## AUFGABE 1
Beantworte zum Text über die Erhöhung der Mensapreise in Marburg die folgenden Fragen:
(a) An welchem Tag hat das Marburger Studierendenwerk die Erhöhung der Mensapreise beschlossen?
(b) Auf welchen Gesamtbetrag wurde der Semesterbeitrag erhöht?
(c) Welchen Anteil am Bedarf des Studierendenwerks decken die Mittel der Landesregierung?
## AUFGABE 2
Entnimm dem Text über die Erhöhung der Mensapreise in Marburg den Abschnitt, der mit „Studierende wehren sich“ einsetzt und sich bis einschließlich „die Preiserhöhungen mitwirkt.“ erstreckt, und gib ihn wortgetreu wieder.
## AUFGABE 3
Schreibe den Text über die Erhöhung der Mensapreise in Marburg weiter, und zwar im Anschluss an seinen letzten Satz.

## VORGEGEBENER TEXT
------------------------------------

Written by 18:00 HABERLER

Studierende wehren sich gegen Preiserhöhungen!

Eren Gültekin / Marburg

Am 29. April hat das Marburger Studierendenwerk in der Verwaltungsratssitzung die Erhöhung der Mensapreise beschlossen. Bereits vorher organisierten sich einige Studierende rund um den AStA Marburg und starteten eine Petition und eine Kundgebung vor der Mensa. Hierzu konnten wir mit Yusuf Karaaslan sprechen. Er ist Mitglied im SDS und hochschulpolitisch aktiver Student, der im Protest gegen die Preiserhöhungen mitwirkt.

Foto: Yeni Hayat

Was sind die Gründe des Verwaltungsrats für die Erhöhung der Mensapreise?

Die allgemeine Inflation setzt allen zu. Laut den Sprechern des Studierendenwerks, hat es mit Preissteigerungen im Lebensmitteleinkauf und im Transport zu kämpfen, doch die Preiserhöhung ist vermeidbar, denn das Studentenwerk ist kein übliches Gastro-Unternehmen, sondern eine öffentliche Einrichtung mit öffentlichen Aufgaben – nämlich die preiswerte Versorgung der Studierenden mit Mittagessen zu gewährleisten. Dieser Aufgabe wird sie mit den Erhöhungen noch weniger gerecht als zuvor. Die Finanzierung der Uni reicht vorne und hinten nicht. Der Semesterbeitrag wurde bereits um 10€ auf insgesamt 90,50€ für jeden Studierenden erhöht, die direkt zum Studentenwerk fließen. Dieses Geld ist eine versteckte Studiengebühr und wird auch zur Finanzierung von öffentlichen Aufgaben benutzt. Die Mittel der Landesregierung reichen gerade mal für die Finanzierung von 10% des Bedarfs des Studierendenwerks. Die übrigen 90% zahlen die Studierenden, können aber kaum mitbestimmen. Der Verwaltungsrat muss eigentlich zur Hälfte aus Studierenden besetzt sein, sowie auch der Vorsitz des Verwaltungsrats für Studierende zugänglich sein muss. Mitbestimmung und Ausfinanzierung sind die Knackpunkte bei diesem Streit.

------------------------------------

## ROHDATEN
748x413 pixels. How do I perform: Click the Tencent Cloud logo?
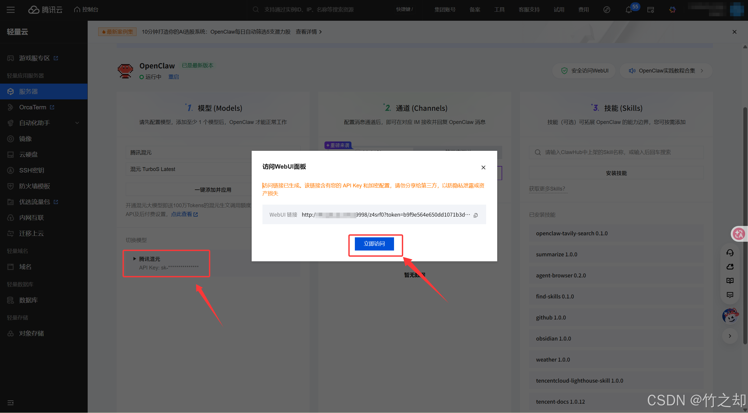click(45, 10)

------------------------------------

## ANTWORT 1
(a) Am 29. April.
(b) Auf insgesamt 90,50€.
(c) Gerade mal 10%.

## ANTWORT 2
Studierende wehren sich gegen Preiserhöhungen!

Eren Gültekin / Marburg

Am 29. April hat das Marburger Studierendenwerk in der Verwaltungsratssitzung die Erhöhung der Mensapreise beschlossen. Bereits vorher organisierten sich einige Studierende rund um den AStA Marburg und starteten eine Petition und eine Kundgebung vor der Mensa. Hierzu konnten wir mit Yusuf Karaaslan sprechen. Er ist Mitglied im SDS und hochschulpolitisch aktiver Student, der im Protest gegen die Preiserhöhungen mitwirkt.

## ANTWORT 3
Wie war die Reaktion der Studierendenschaft auf diese Ankündigung?

Der AStA hat sofort auf unsere Mitteilung reagiert und hat Infostände, Flyerverteil-Aktionen und eine Kundgebung zur Verwaltungsratssitzung angemeldet – innerhalb von 3 Tagen hatten wir 1700 Unterschriften in einer Petition, mittlerweile sind es über 3.000. Die Studierenden haben sich vielfach beschwert und sind sauer über die Preiserhöhungen. Natürlich gibt es auch an anderen Stellen Preiserhöhungen, aber insbesondere das Mittagessen ist eine sensible Angelegenheit, weil es für viele Studierende die einzig warme Mahlzeit am Tag ist. Wenn dieses nun bis zu 1,50€ teurer wird, setzt das viele unter Druck. Nach der Sitzung kamen der Kanzler und der Geschäftsführer des Studierendenwerks aus dem Unigebäude. Dort warteten bereits die Studierenden und haben ihnen offen die Meinung zugerufen. Die alltägliche reale Lebenssituation vieler Studierender, in der jeder Euro zweimal umgedreht werden muss, trifft bei dieser Auseinandersetzung auf eine klassisch betriebswirtschaftliche Scheinwissenschafts-Sichtweise. Der Kanzler versucht nun die Interessen der Belegschaft und die der Studierenden gegeneinander auszuspielen. Wenn sie die Preise nicht erhöhen können, müssten sie Personal entlassen. Dabei stehen unsere Bedarfe nicht im Widerspruch zueinander. Gesundes, qualitatives und günstiges Essen kann nur durch eine landespolitische Ausfinanzierung des Studentenwerks geschehen! Dafür brauch es neben guten Tarifverträgen auch einen Ausbau des Personals und der Angebote. Leider ist weder das Studentenwerk noch die Universität bereit, mit uns gemeinsam für eine Ausfinanzierung zu kämpfen, sondern sehen den leichteren Weg darin, die Kosten auf die Studierenden abzuwälzen. Wir stellen uns gegen die Spaltung von Studierenden und Mensapersonal und adressieren alle Verantwortlichen, die nicht für die Ausfinanzierung kämpfen.

Wie ist eure Pläne für die nächste Zeit?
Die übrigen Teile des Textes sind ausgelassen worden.